Eyre was resurrected by attorney-at-law Bert Samuels and others who felt that justice was not served when he was acquitted and not tried for the deaths of the other martyrs. So Samuels wrote The Trial of Governor Edward John Eyre on behalf of the National Commission on Reparations, so that justice could, in fact, be served.

In a production directed by Michael Holgate, six witnesses took the stand to recount the atrocities of 1865.

Eyre, played by Bob Kerr, was defended by attorney-at-law Carlisle (Able-Don Foote), but also spoke in his own defence, declaring his innocence.

He rejected responsibility for the deaths of the four people, in the process referring to Paul Bogle as a ringleader and troublemaker. "In my role as governor of this island, I took the steps necessary for the protection of the colony," Eyre said, making reference to the martial law that he declared.

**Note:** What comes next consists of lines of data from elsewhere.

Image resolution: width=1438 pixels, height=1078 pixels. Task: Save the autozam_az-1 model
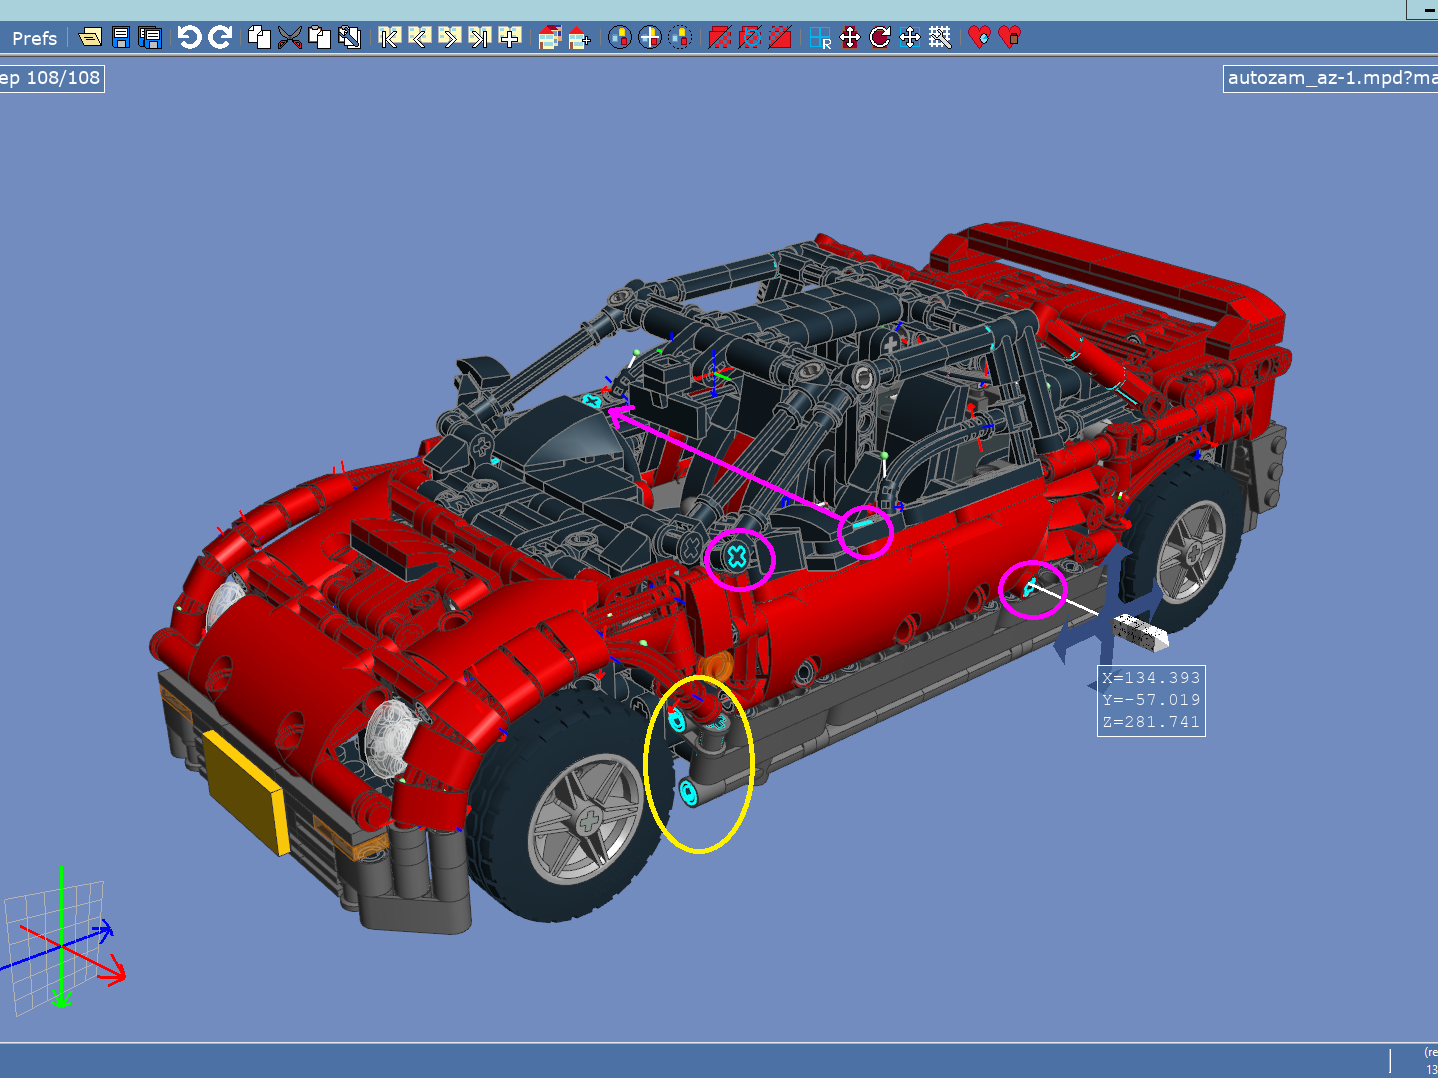121,37

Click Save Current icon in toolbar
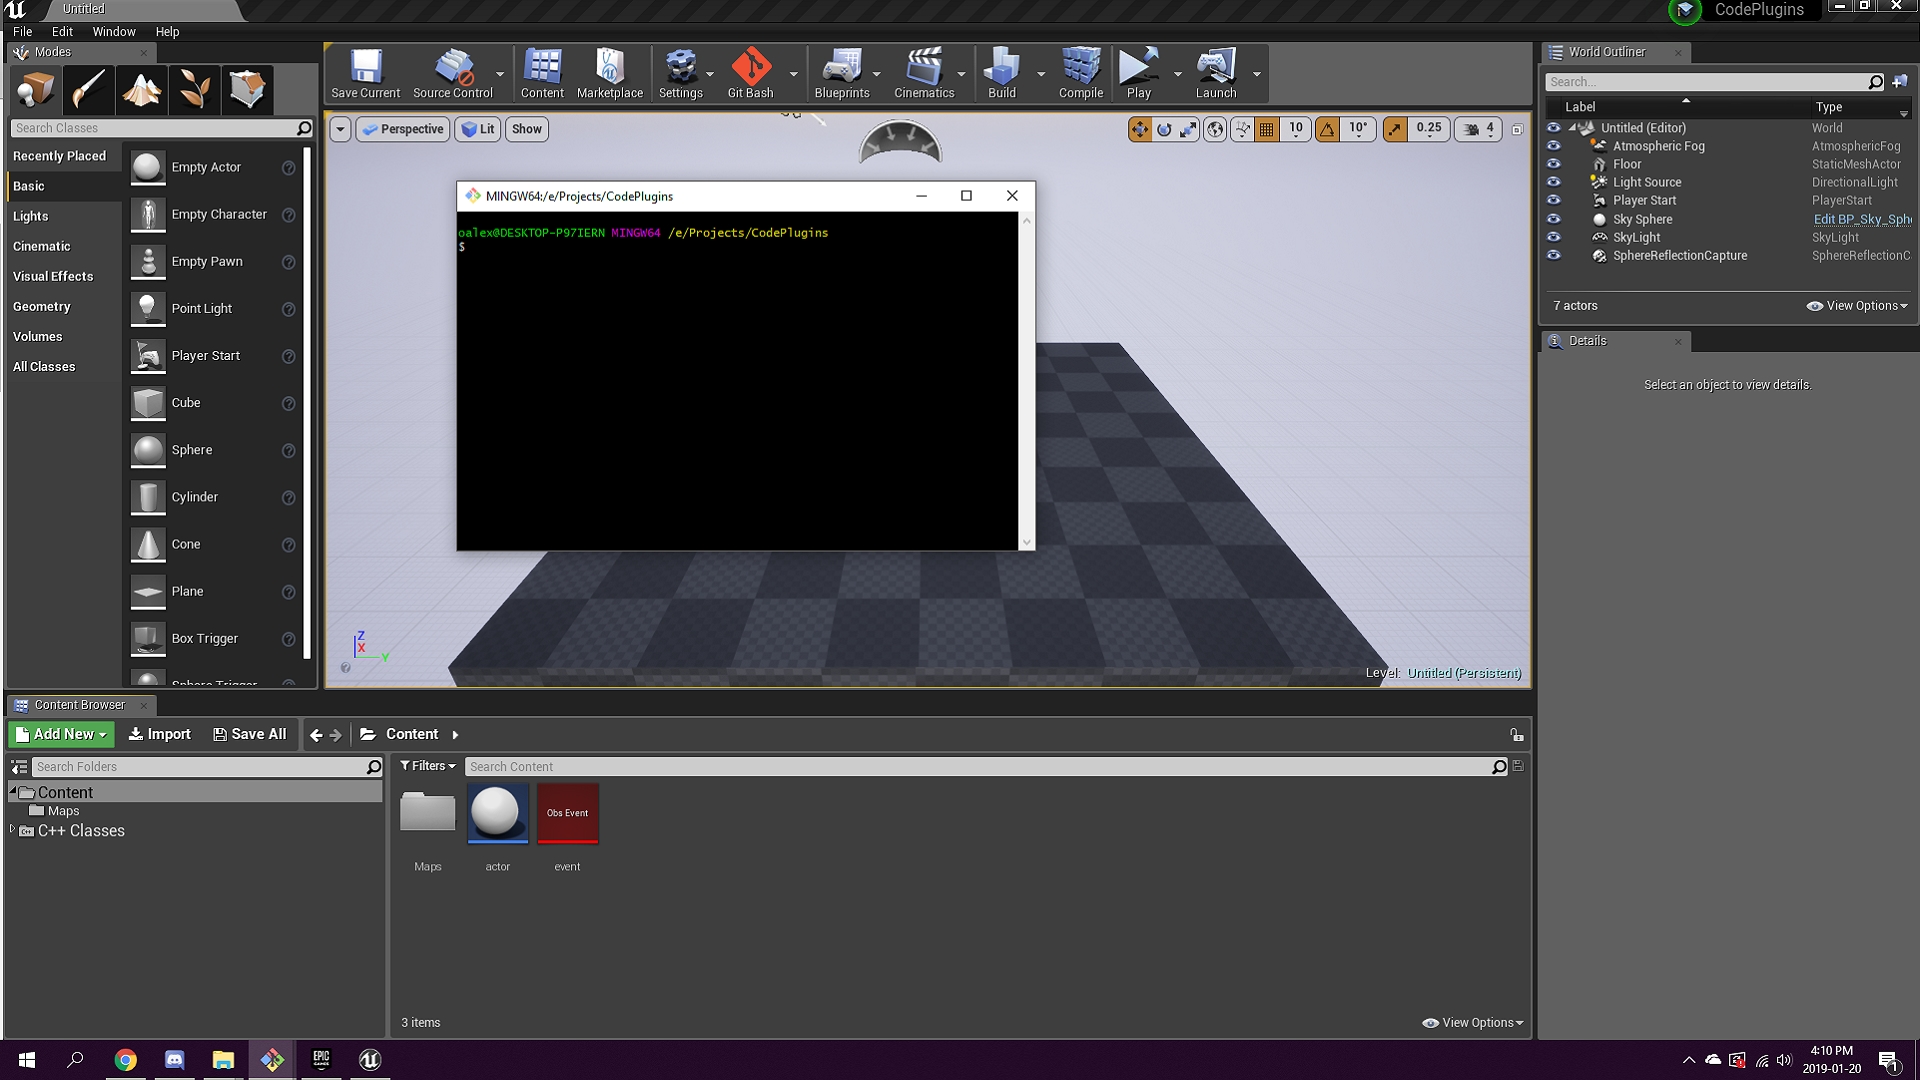coord(365,73)
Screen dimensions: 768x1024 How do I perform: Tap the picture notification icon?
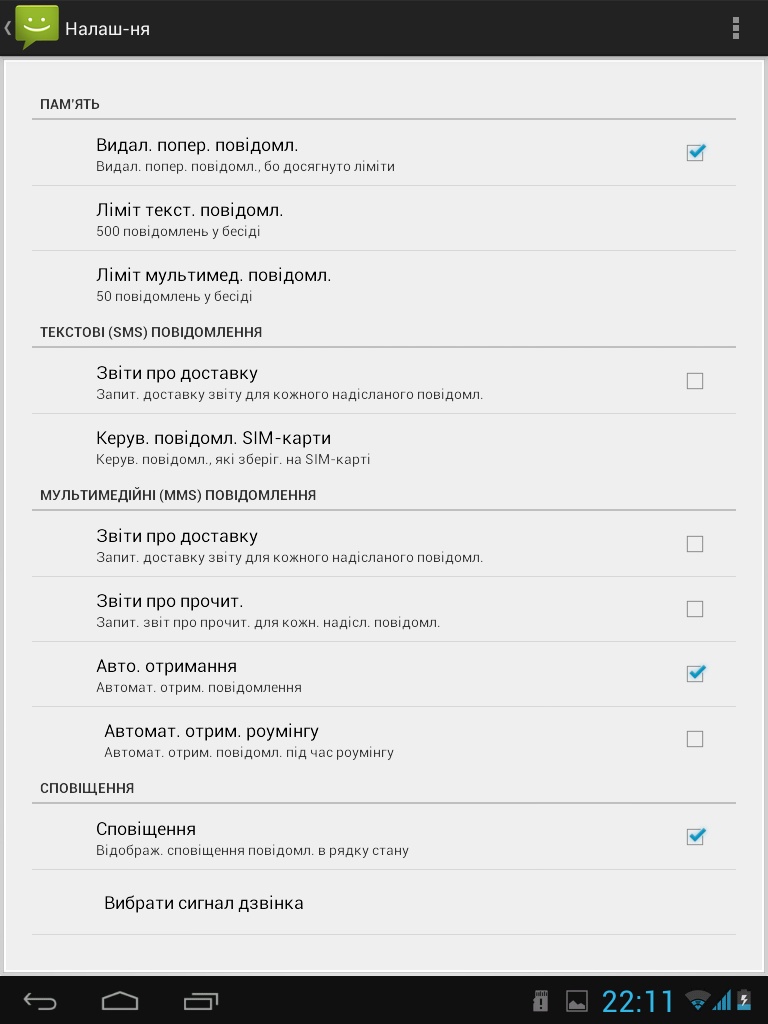pyautogui.click(x=577, y=1000)
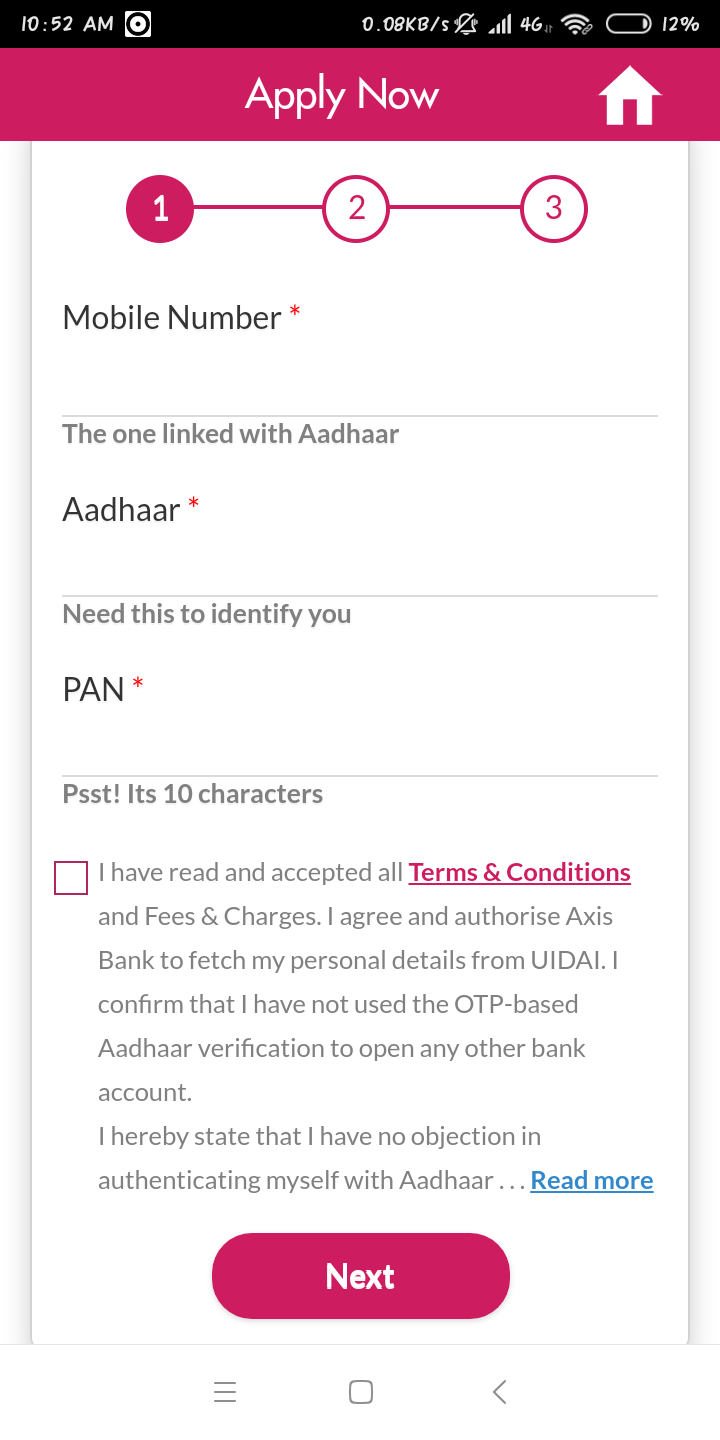The width and height of the screenshot is (720, 1440).
Task: Tap the circular app icon beside clock
Action: point(138,24)
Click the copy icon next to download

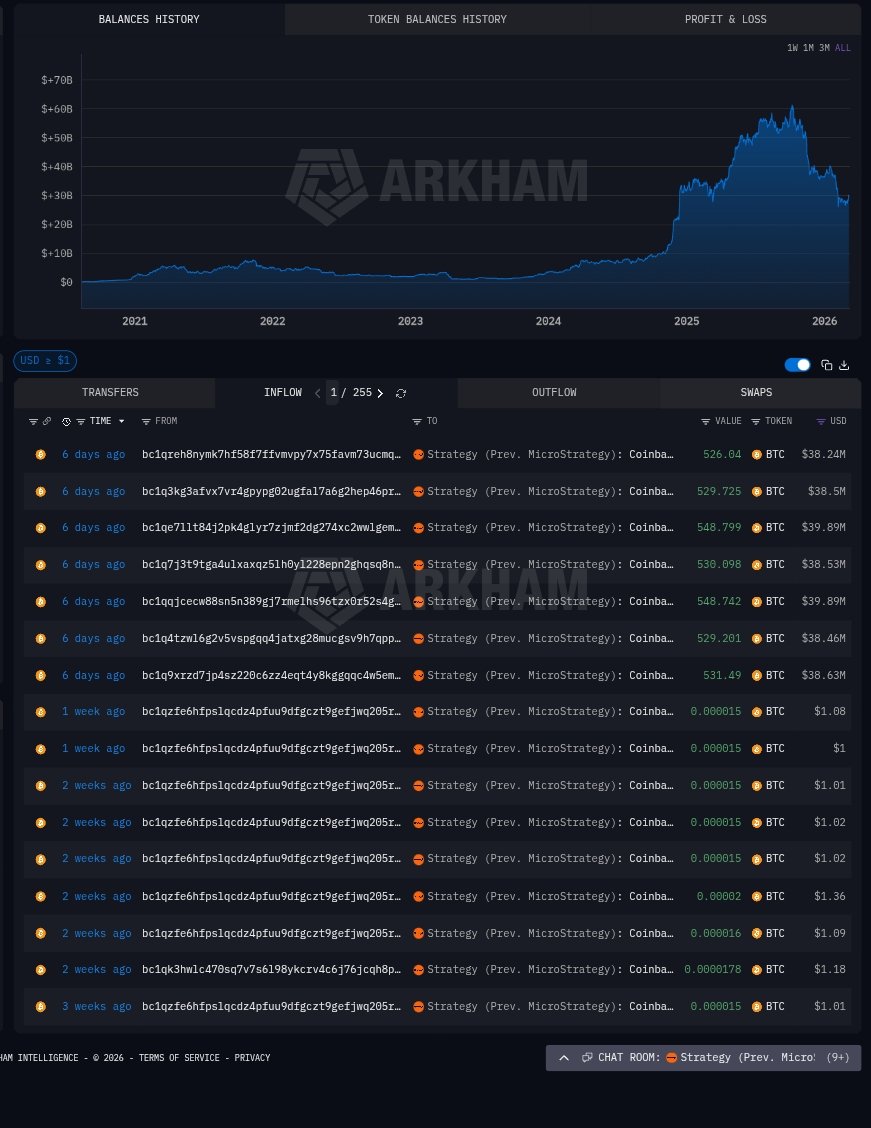(826, 366)
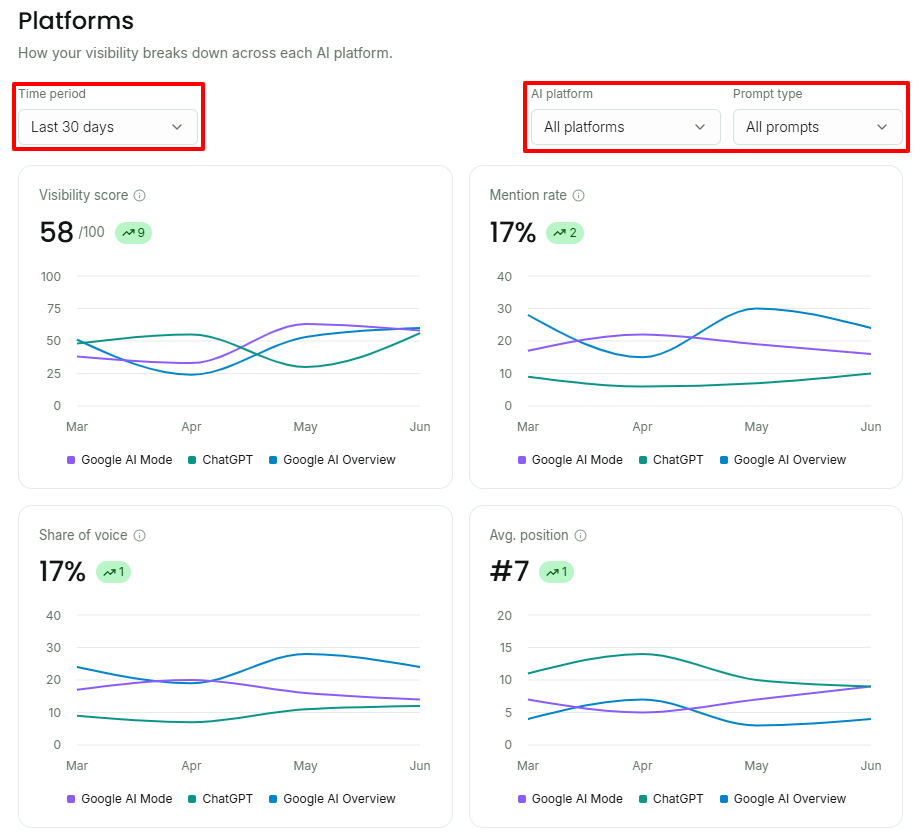
Task: Click the Mention rate trend badge showing 2
Action: pyautogui.click(x=565, y=233)

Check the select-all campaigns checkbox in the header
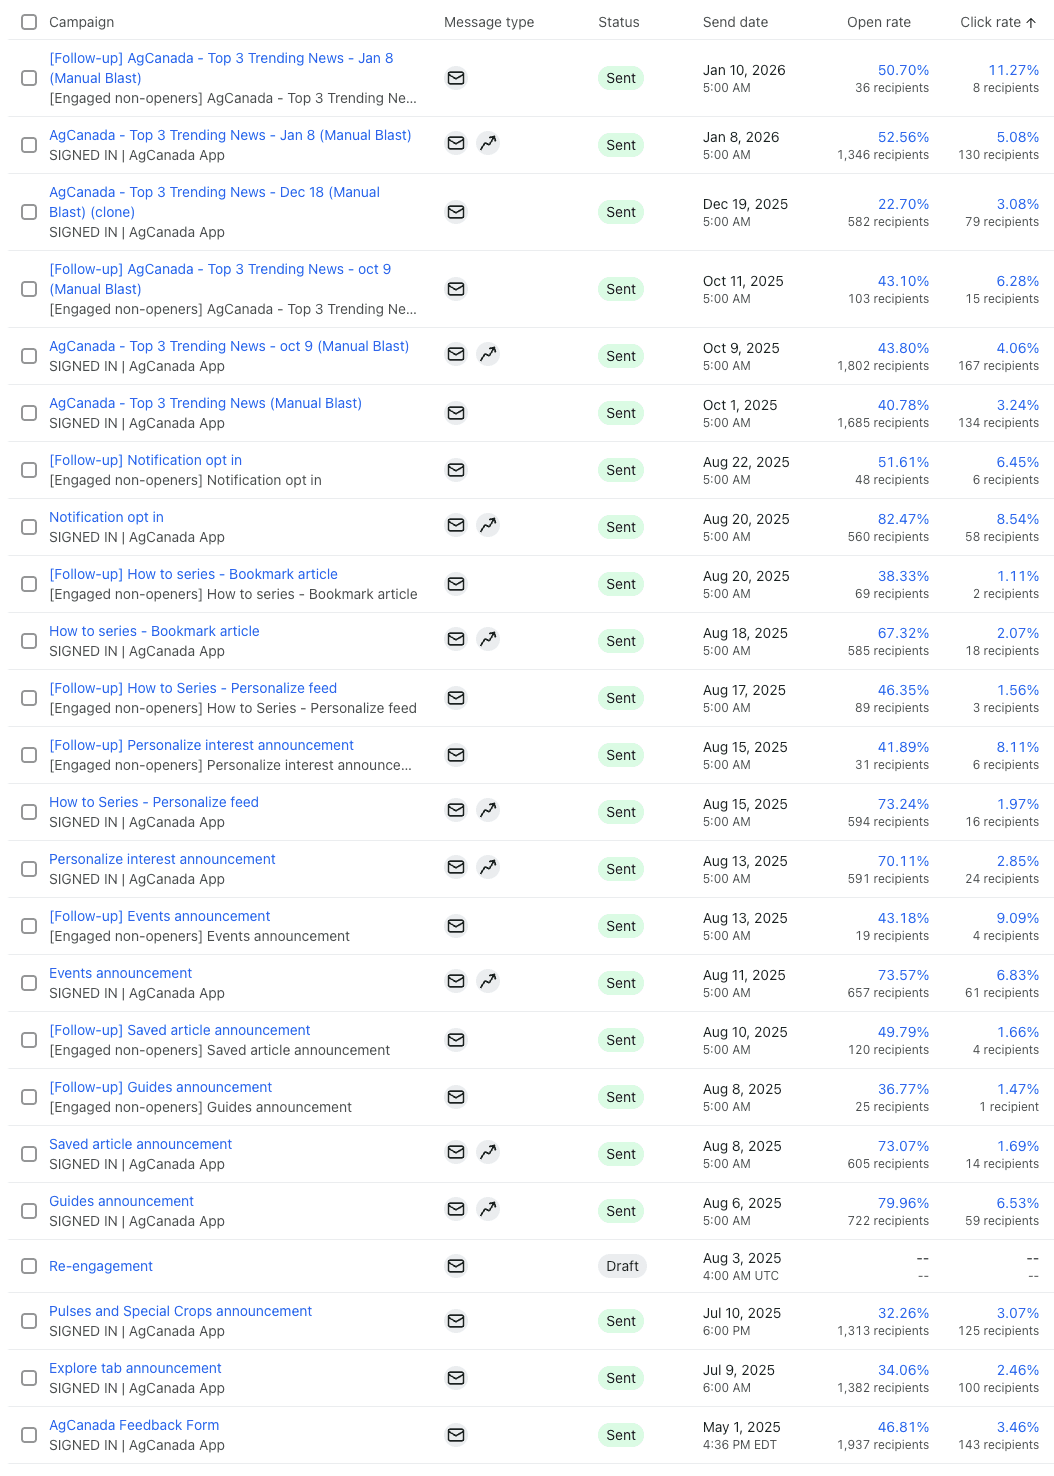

In summing up, prosecutor John Gorrie (Peter Abrikian) said, among other things, to the jury, "The declaration of martial law against the people was premature, brutal, and unwarranted ... . This indecent haste, where people lost their lives, must be corrected by you in your verdict."

In comparing the trial to the court martial, Eyre's attorney declared, "This trial is unfair. It's an unfair process ... and if you are fair, send a message of justice, a verdict of not guilty."

It was a message of justice, from the perspective of the people, that the jury sent when the foreman, played by Dennis Brown, found Governor Eyre guilty on all four counts. He was then led reluctantly from the docks, a dejected man, back into the annals of Jamaican history.

In speaking with The Gleaner after the trial, scriptwriter Bert Samuels said: "It was more than fair. The judge tried to protect Eyre, but the evidence was overwhelming. I tried to achieve closure on the part of the St Thomas people ... . This guilty verdict means closure for them."